The second most important thing, the fish and the marinade!

Chermoula is a herb marinade used to season fish and vegetables in Morocco, Tunisia, Libya, and other parts of North Africa. It adds a rich taste to even the mildest fish. Once you make it you will be using it forever.

As for the red snapper, once clean, stuff it with simple herbs and add some lemon slices for favour on the inside. You can also get it from the butcher prepared for you, but that doesn’t mean you can’t add seasoning!

Ingredients

Chermoula and fish:

1 red snapper, cleaned

1/2 cup parsley, chopped

1/4 cup cilantro, chopped

1 teaspoon cumin

1/2 teaspoon black pepper

Pinch of salt

1 teaspoon paprika

1/2 cup olive oil

1 tablespoon lemon zest

4 teaspoons garlic, minced

1 teaspoon chili powder

4 lemon slices

1 thyme sprig

1 parsley spring

Peanut butter rice:

1 cup white rice

1/3 cup peanut butter

1/2 teaspoon black pepper

1/4 teaspoon salt

1/4 hot cup water

1 3/4 cups water

1 vegetable sachet or bouillon

1 tablespoon olive oil

1 teaspoon garlic, minced

Beans:

1 teaspoon paprika

1 teaspoon chili powder

1 can pinto beans (sugar beans if you can get them, that was my first choice!)

1 teaspoon black pepper

1/2 teaspoon salt

1/2 cup water

1/2 vegetable bouillon, crushed

1 tablespoon Scotch bonnet pepper sauce

Instructions

Prepare the chermoula. In a blender or food processor, add the parsley, cilantro, lemon zest, paprika, cumin, and chilli powder. Mix on low while adding the olive oil to create a paste, so don’t blend until it turns into a liquid! If you accidentally do, add some more parsley to thicken. 

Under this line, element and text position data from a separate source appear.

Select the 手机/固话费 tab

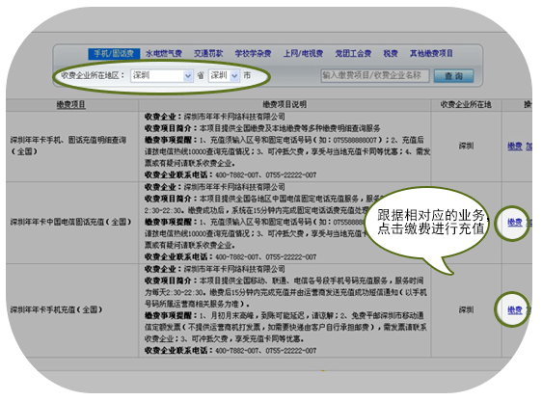[x=114, y=54]
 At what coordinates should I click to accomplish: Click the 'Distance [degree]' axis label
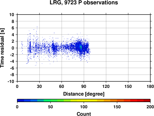(84, 94)
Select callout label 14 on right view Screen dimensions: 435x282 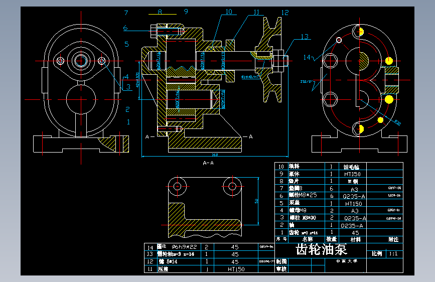[x=307, y=57]
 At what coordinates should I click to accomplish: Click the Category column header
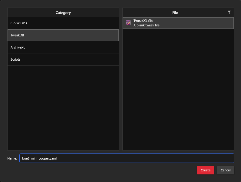63,13
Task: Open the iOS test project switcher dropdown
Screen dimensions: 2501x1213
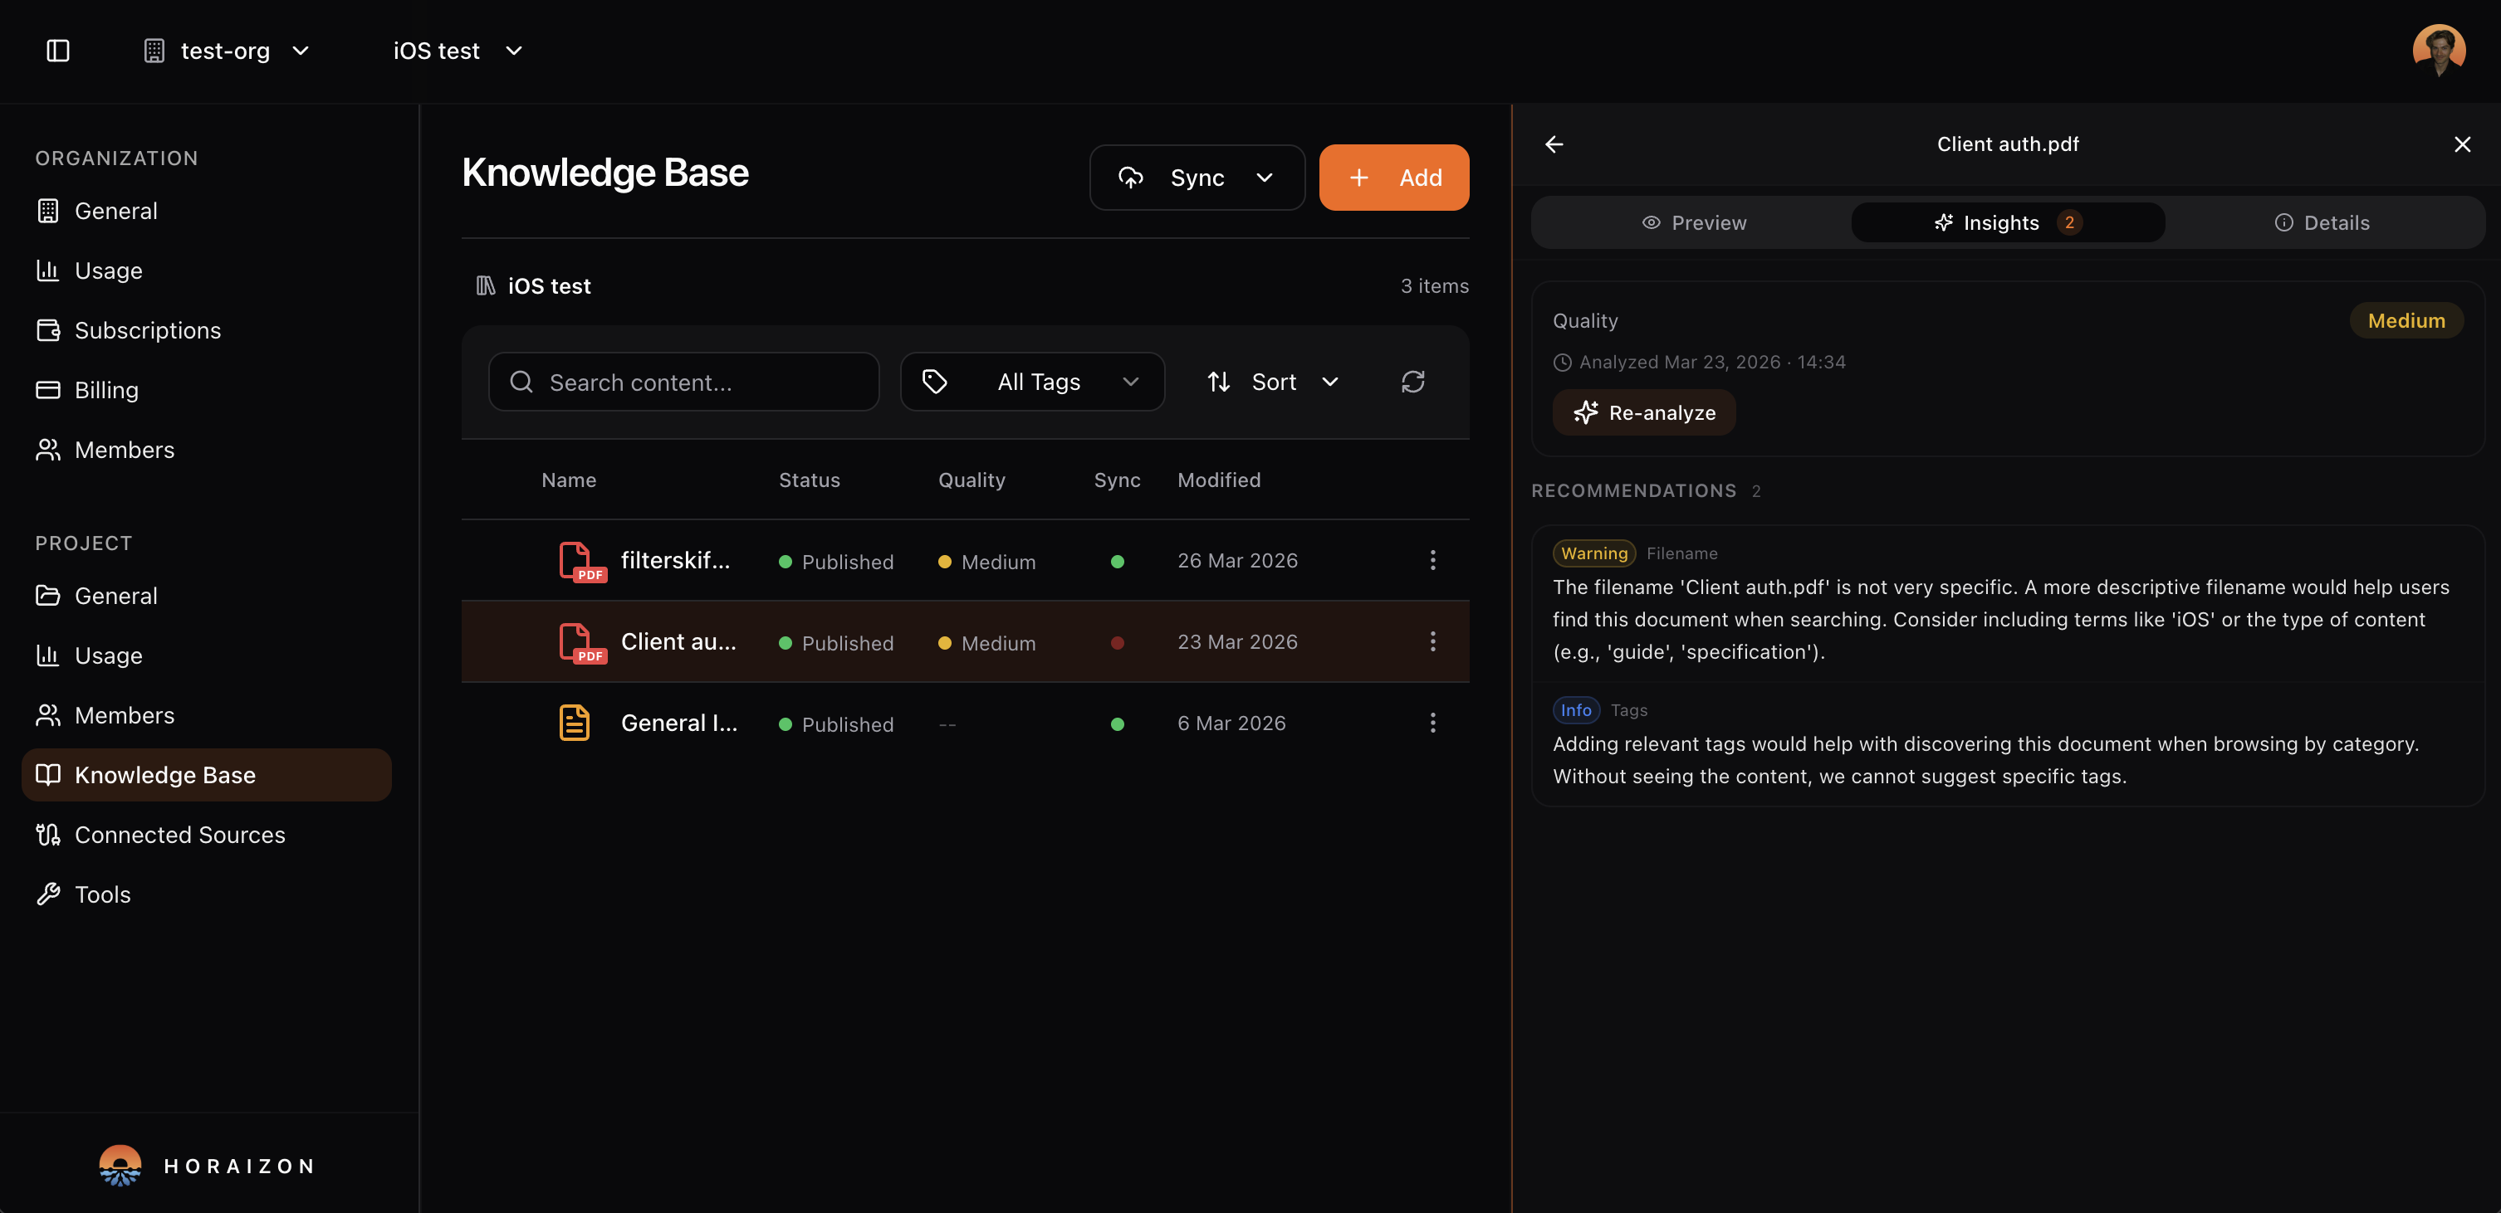Action: coord(515,50)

For the red snapper, if it isn’t already, stuff the fish with the herb sprigs and lemon slices. Baste the fish on both sides with the chermoula and chill what remains for later. Bake the fish at 450F on each side for 10-15 minutes. When done, the fish should flake easily using a fork. You can also check the internal temperature and go by what’s recommended. Set aside to rest.

While the fish bakes, prepare your rice. Cook the rice with garlic and olive oil before adding the broth sachet. Follow up with 1 3/4 cups water (or whatever rice quantity you want according to the package) and simmer with a lid until the water has evaporated - you want your rice on the drier side because the peanut butter will be added. 

Mix the hot water with the peanut butter to make a smooth paste and mix it into the rice. Steam with the lid on for 5 minutes, then remove from heat. 

For the beans, sauté them in the oil, bouillon, and spices for about 3 minutes, then simmer in water for about 5-7 minutes. Since canned beans are cooked this should not take long otherwise the beans will break down into mush.

Use the chermoula to baste the cooked snapper and serve with the hot beans and peanut butter rice, feeds 2!